Ostrowski has produced a major reconceptualization not only of Russian history in the early modern period, but of world history between the mid-fifteenth and close of the eighteenth centuries. This ambitious book starts with a challenge to a fundamental assumption—that Peter the Great’s reign constituted a fundamental, “revolutionary” break in Russian history—and develops a vast and convincing model of early modern Russian history as a continuous, if uneven, process of borrowing, growth, adaptation, and innovation that both fits the patterns in world history and singles out Russia as a distinct cultural matrix. It is the kind of book only someone with vast experience in primary sources and the secondary literature in multiple fields and disciplines could write, and highlights something we all already knew—that Ostrowski is one of the great masters of the craft of history working in our midst.
Don Ostrowski’s new book offers us a sweeping examination of unresolved questions in early modern Russian history; it is at once erudite and eminently readable. He scrupulously evaluates conflicting interpretations, and presents them to the reader in the context, not just of Europe, but of similarities and differences across Afro-European civilizations. It's a pleasure to be challenged by such a buffet of ideas and interpretations, by such a provocative invitation to appraise, to question and to reconsider.
Representing a lifetime of universal curiosity, of widespread reading and immense erudition, of theoretical daring with openness to other scholars’ approaches, and of well targeted, dogged source criticism, Professor Ostrowski has produced an original, thought-provoking, analytical history of late medieval and early modern Russia situated within the context of the rest of the Afro-Eurasia of 1450-1800 and of world history in general. As this remarkable achievement unfolds, with focus specifically on the ecology of territorial expansion, the landed ruling class, the military, the economy, secular institutions, church-state relations, and culture, and the oft exaggerated place of Peter the Great these developments, we observe a master teacher in action and are treated to unexpected ways of envisioning the past of Russia and other societies.
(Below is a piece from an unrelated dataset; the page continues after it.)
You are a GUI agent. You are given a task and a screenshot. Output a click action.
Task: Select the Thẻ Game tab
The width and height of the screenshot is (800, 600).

Don Ostrowski leaves few historiographical stones unturned in this deeply erudite and thought-provoking reassessment of how we conceptualize Russian history. As is true of any bold reinterpretation, some may take issue with certain aspects of Ostrowski’s sweeping history; but in the wake of this scholarly achievement, history departments and teachers of Russian history everywhere who regard Tsar Peter the Great as ushering in a new epoch of Russian history will be hard-pressed to justify that periodization.